#### Given passage

Suppose \(p_i \leq 2^{2^i}\) for all \(i \leq n\). Now \(p_1 \cdot p_2 \cdots p_n + 1\) is not divisible by any of the primes \(p_1, \dots, p_n\), so

\(p_{n+1} \leq \prod_{i=1}^n p_i + 1\)

Substituting the earlier bounds on \(p_i\) and using \(\sum_{i=1}^n 2^i = 2^{n+1} - 2\), we get

\(p_{n+1} \leq \left( \prod_{i=1}^n 2^{2^i} \right) + 1 = \left( 2^{\sum_{i=1}^n 2^i} \right) + 1 = 2^{2^{n+1} - 2} + 1 \leq 2^{2^{n+1}}\)
(★★) Show that, for any integer \(n \geq 3\), we can find \(n\) strictly positive integers \(x_1, \dots, x_n\), two by two distinct, such that \(\frac{1}{x_1} + \cdots + \frac{1}{x_n} = 1.\)

It is easily that if \(n=3\), then \(x_1=2,x_2=3,x_3=6\)

########
#### Items

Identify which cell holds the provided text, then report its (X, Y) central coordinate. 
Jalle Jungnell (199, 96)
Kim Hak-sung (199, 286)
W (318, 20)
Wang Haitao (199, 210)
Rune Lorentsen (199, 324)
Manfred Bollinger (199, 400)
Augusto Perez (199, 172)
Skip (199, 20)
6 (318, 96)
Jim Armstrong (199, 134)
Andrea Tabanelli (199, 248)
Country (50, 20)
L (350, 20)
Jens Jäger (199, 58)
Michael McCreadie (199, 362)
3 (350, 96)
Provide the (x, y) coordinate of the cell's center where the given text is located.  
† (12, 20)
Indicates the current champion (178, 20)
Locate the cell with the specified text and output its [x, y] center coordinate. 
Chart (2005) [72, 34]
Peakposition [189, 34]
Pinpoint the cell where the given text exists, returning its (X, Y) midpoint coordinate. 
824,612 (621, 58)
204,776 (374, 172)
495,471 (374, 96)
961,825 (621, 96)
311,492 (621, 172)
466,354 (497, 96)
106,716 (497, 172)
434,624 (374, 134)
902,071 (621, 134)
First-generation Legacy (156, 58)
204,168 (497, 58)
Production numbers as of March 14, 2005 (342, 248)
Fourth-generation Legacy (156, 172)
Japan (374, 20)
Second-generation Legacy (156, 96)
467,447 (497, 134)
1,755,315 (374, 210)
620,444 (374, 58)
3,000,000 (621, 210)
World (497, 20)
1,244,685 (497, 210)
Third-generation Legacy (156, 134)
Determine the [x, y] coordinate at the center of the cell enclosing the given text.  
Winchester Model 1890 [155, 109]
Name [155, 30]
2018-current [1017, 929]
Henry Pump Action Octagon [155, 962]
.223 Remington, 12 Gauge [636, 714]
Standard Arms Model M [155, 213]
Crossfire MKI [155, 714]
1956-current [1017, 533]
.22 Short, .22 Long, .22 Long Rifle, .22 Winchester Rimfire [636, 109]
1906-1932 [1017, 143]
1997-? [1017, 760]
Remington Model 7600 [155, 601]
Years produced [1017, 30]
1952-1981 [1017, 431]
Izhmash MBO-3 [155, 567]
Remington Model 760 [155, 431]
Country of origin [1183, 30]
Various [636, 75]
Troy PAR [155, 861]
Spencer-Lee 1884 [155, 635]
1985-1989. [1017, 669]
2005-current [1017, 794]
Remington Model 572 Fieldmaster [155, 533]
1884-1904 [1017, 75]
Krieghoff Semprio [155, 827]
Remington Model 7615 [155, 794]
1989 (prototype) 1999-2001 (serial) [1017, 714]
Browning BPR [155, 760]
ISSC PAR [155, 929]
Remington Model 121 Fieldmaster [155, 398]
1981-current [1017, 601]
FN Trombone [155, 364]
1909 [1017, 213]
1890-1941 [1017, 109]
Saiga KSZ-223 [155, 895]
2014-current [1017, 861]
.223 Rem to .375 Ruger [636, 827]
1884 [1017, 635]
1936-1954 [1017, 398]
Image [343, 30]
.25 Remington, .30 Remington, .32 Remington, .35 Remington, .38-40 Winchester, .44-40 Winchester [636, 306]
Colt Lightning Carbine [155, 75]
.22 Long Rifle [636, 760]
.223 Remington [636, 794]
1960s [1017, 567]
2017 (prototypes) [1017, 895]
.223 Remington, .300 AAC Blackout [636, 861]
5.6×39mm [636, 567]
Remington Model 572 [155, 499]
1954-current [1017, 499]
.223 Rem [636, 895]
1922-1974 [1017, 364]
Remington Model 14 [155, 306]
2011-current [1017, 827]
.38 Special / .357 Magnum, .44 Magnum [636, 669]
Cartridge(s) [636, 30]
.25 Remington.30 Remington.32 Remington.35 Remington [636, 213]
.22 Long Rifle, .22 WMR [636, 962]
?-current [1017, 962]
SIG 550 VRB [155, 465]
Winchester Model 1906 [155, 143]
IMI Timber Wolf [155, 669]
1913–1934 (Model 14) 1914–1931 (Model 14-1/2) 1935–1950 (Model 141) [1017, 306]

########

--- To-do list ---
- 1) Answer these questions from the passage on prime bounds and unit fractions:
(a) What value does the passage give for \(\sum_{i=1}^n 2^i\)?
(b) What is the smallest integer \(n\) covered by the exercise marked (★★)?
(c) For \(n=3\), what values of \(x_1, x_2, x_3\) does the passage give?
- 2) From the passage on prime bounds and unit fractions, copy the text starting at "Substituting the earlier" and ending at "if \(n=3\), then \(x_1=2,x_2=3,x_3=6\)".

--- Responses to the exercise ---
- 1)
(a) \(2^{n+1} - 2\)
(b) \(n = 3\)
(c) \(x_1=2, x_2=3, x_3=6\)

- 2)
Substituting the earlier bounds on \(p_i\) and using \(\sum_{i=1}^n 2^i = 2^{n+1} - 2\), we get

\(p_{n+1} \leq \left( \prod_{i=1}^n 2^{2^i} \right) + 1 = \left( 2^{\sum_{i=1}^n 2^i} \right) + 1 = 2^{2^{n+1} - 2} + 1 \leq 2^{2^{n+1}}\)
(★★) Show that, for any integer \(n \geq 3\), we can find \(n\) strictly positive integers \(x_1, \dots, x_n\), two by two distinct, such that \(\frac{1}{x_1} + \cdots + \frac{1}{x_n} = 1.\)

It is easily that if \(n=3\), then \(x_1=2,x_2=3,x_3=6\)